Task statement: Return each line from the listing below that contains the string "coordinates", copying the line whole. Case counts when matching.

Data excerpts:
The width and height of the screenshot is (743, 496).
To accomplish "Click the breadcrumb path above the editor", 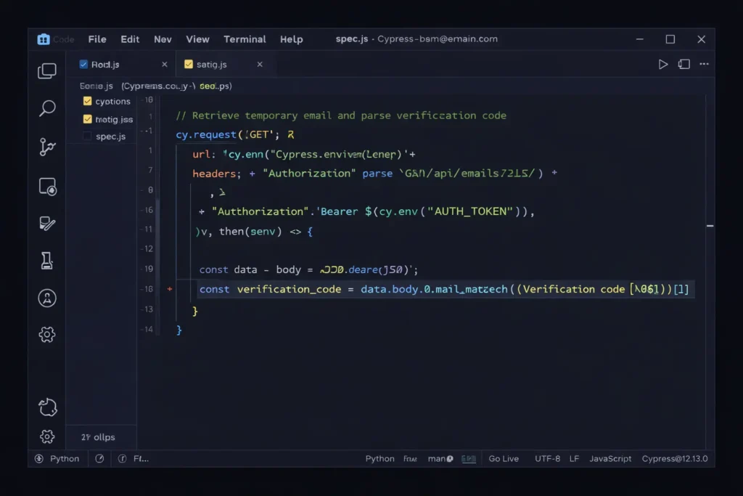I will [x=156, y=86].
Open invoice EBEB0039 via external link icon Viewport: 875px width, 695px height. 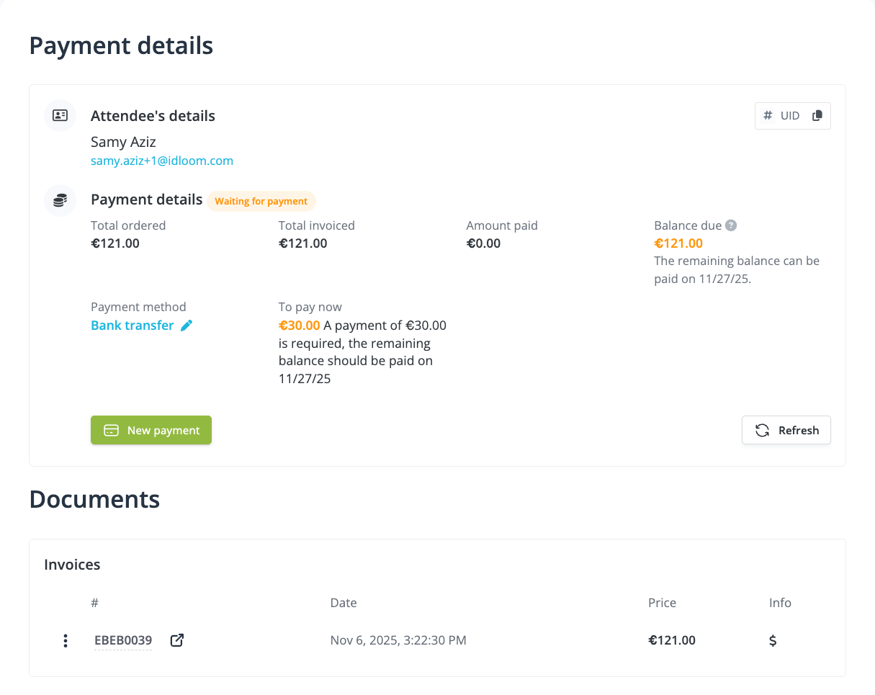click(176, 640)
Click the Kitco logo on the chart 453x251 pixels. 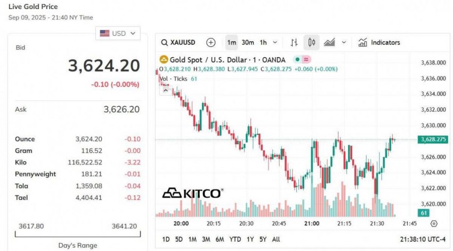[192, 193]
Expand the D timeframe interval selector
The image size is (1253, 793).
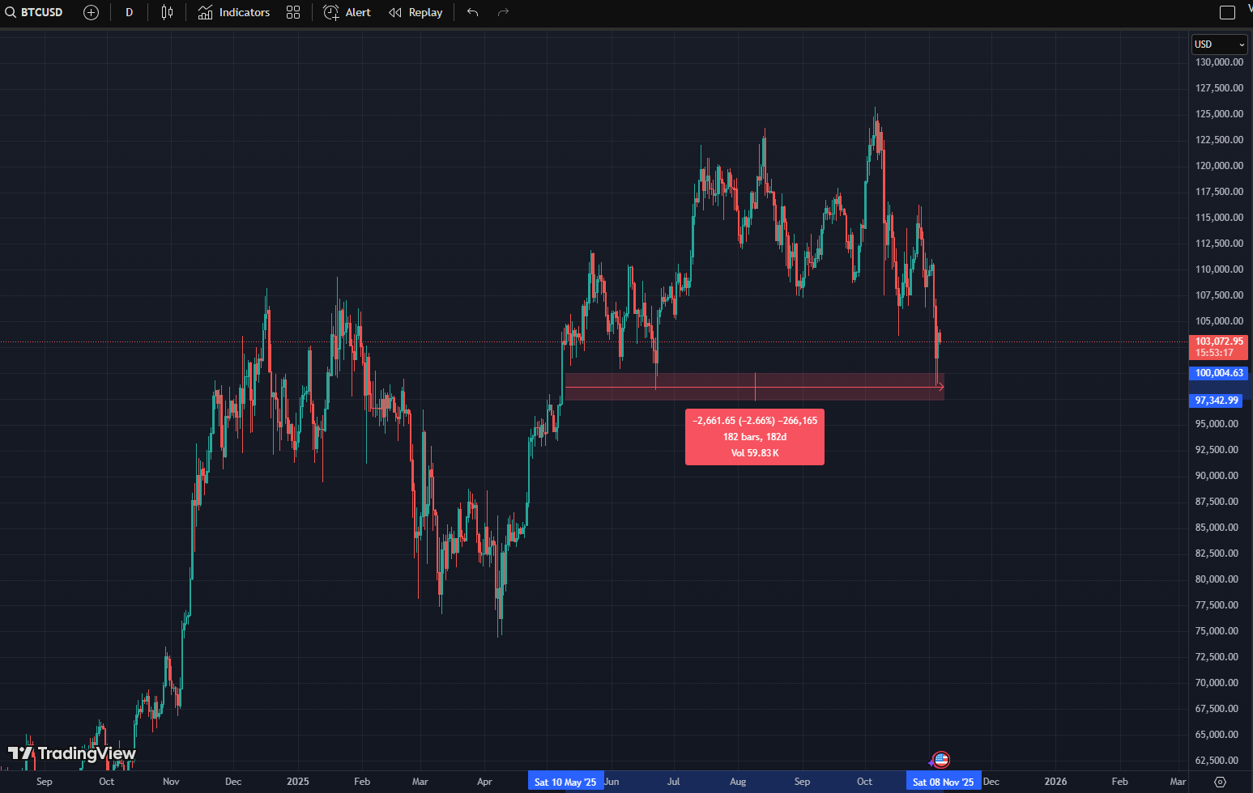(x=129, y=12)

...

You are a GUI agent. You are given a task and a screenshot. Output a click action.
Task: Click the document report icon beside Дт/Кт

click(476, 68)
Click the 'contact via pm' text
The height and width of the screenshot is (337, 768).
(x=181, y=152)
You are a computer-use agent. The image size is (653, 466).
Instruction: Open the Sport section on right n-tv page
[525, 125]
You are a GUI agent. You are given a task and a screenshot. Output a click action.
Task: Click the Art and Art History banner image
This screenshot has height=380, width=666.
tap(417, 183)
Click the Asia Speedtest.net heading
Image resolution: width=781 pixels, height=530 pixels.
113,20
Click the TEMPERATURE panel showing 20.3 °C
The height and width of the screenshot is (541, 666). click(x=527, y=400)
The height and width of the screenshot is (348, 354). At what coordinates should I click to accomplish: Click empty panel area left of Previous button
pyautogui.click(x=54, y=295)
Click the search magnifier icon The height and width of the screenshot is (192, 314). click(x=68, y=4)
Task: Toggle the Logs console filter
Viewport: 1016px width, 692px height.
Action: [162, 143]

* * *

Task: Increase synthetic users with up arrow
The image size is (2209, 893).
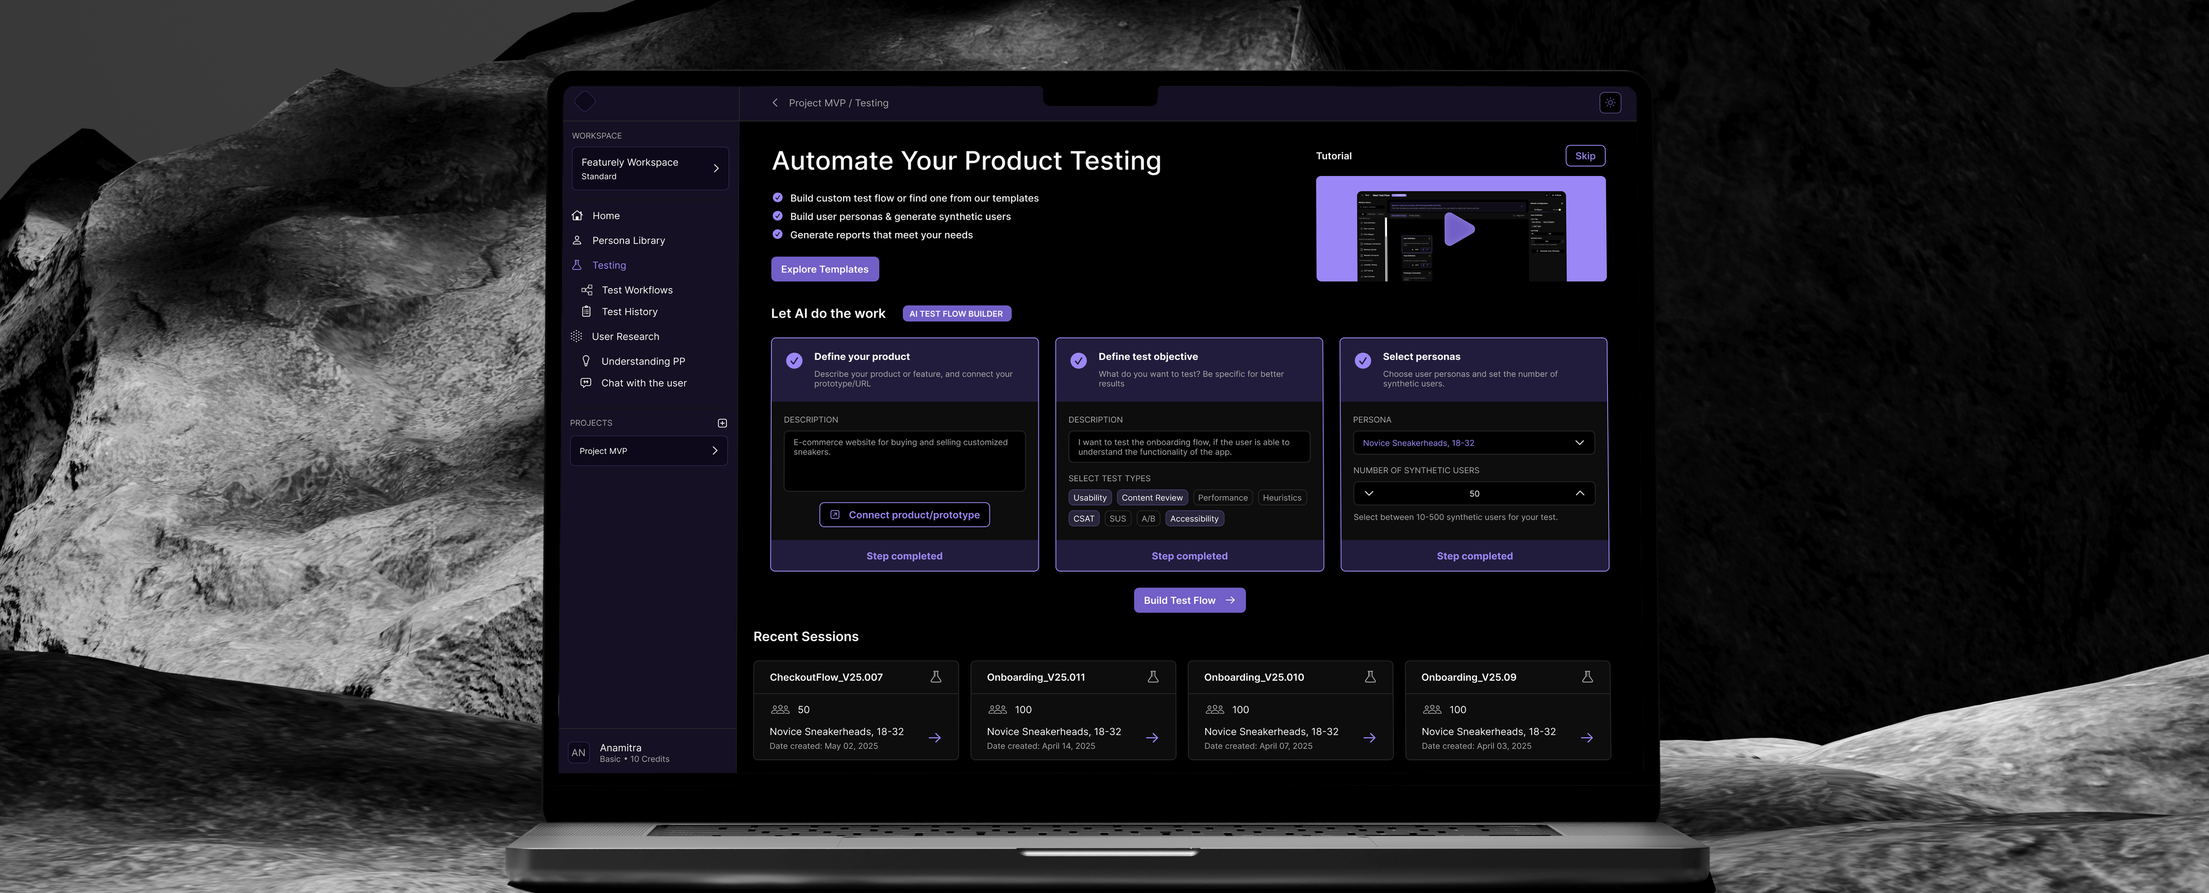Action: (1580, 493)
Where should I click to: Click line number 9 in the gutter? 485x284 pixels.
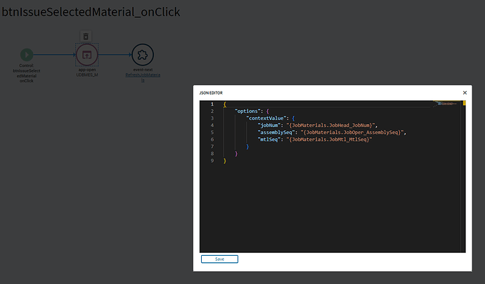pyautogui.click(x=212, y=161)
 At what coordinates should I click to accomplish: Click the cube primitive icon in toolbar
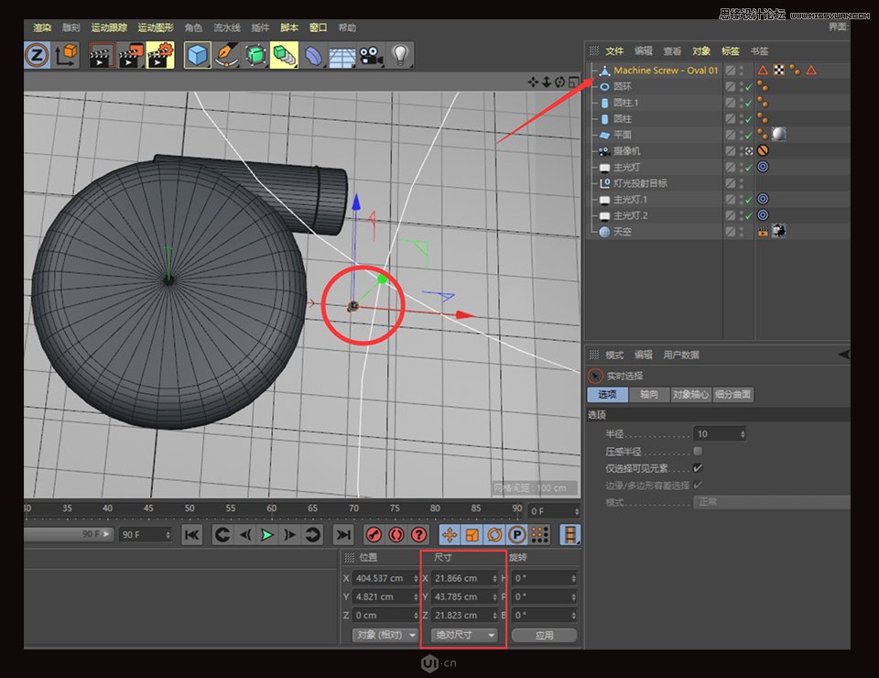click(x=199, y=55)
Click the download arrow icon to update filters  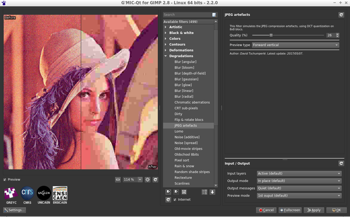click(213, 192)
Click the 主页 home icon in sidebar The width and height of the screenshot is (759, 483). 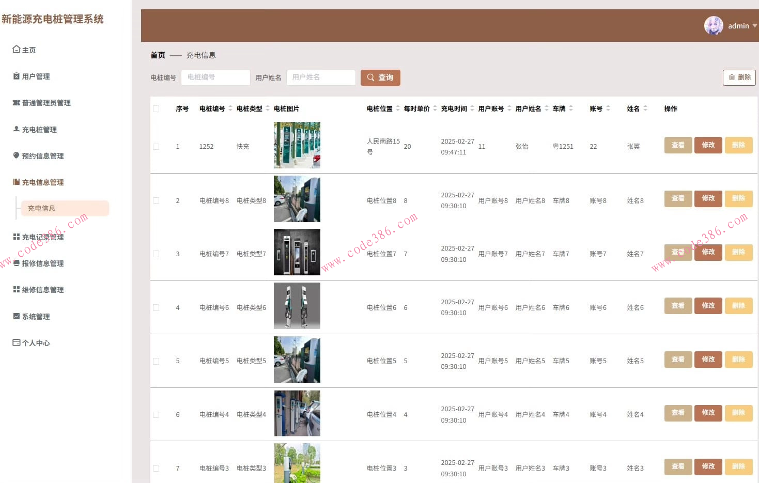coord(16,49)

Worked answer:
The height and width of the screenshot is (348, 354). At what coordinates should I click to accomplish: Click empty panel area left of Previous button
 At what coordinates should I click to accomplish: Click the cube primitive icon in toolbar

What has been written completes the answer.